The United States Treasury’s Office of Foreign Assets Control (OFAC) added another batch of crypto wallets from individuals and companies to its specially designated nationals (SDN) list on Tuesday, all tied to illegal fentanyl trade.
The drug trafficking network, primarily centered in China, used a variety of cryptocurrencies to facilitate some of its operations. Six entities and their digital wallet addresses have now been flagged by the government, including five individuals and one company—Valerian Labs.
“The addresses identified by OFAC as part of this action collectively received just under $3.8 million worth of cryptocurrency, representing huge quantities of drugs potentially trafficked into the United States and other countries,” wrote blockchain surveillance firm Chainalysis in a blog post on the matter.

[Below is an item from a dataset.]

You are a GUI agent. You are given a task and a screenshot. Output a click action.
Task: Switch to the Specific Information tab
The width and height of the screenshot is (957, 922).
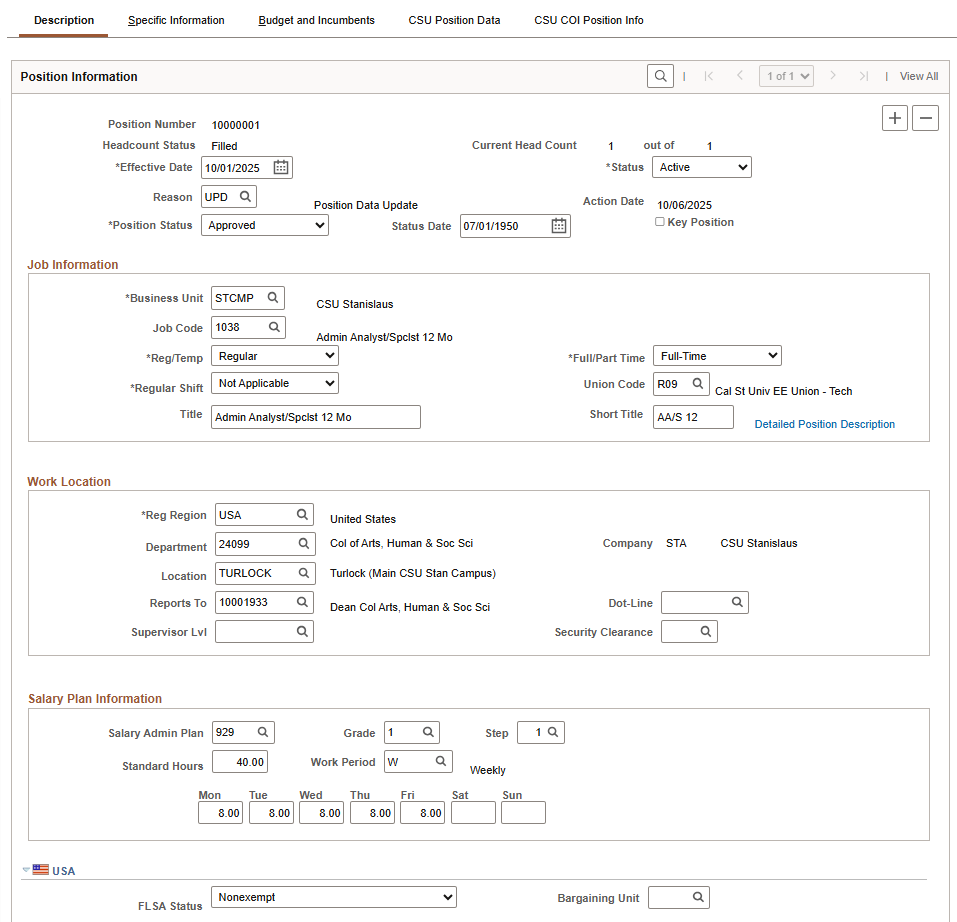coord(176,20)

A total of 17 wallet addresses were identified in OFAC’s action, spanning networks including Bitcoin, Ethereum, and Tron. Most illicit transactions on the latter two blockchains were received through stablecoins—crypto tokens backed by relatively price-stable fiat currencies, such as U.S. dollars.
Besides Valerian Labs, the five individuals’ wallets are all hosted at the same centralized crypto exchange, where they each received “hundreds of thousands of dollars’ worth of cryptocurrency.” The exchange in question was not identified.
Each wallet received funds through a long series of small transfers in “consistent amounts” from both personal wallets and other mainstream exchanges. For Chainalysis, the pattern of consistent payments was “an indication of the sale of specific goods—in this case, fentanyl and associated precursor chemicals.”
Crypto-based fentanyl sales worldwide are on the rise. In May, Chainalysis published a report finding that China-based fentanyl sellers have received $37.8 million worth of cryptocurrency since 2018.
Though the U.S. Treasury has already sanctioned Bitcoin addresses linked to such suppliers, Tuesday’s action is the first to target addresses on Tron. Last month, OFAC also sanctioned an Ethereum address tied to a member of a Mexican money laundering network who allegedly used crypto to transfer fentanyl proceeds across the border.
“The sanctions against the individuals and businesses associated with this criminal network are an important step in preventing the abuse of cryptocurrency by drug traffickers, as well as a reminder of the depth of the problem,” Chainalysis concluded.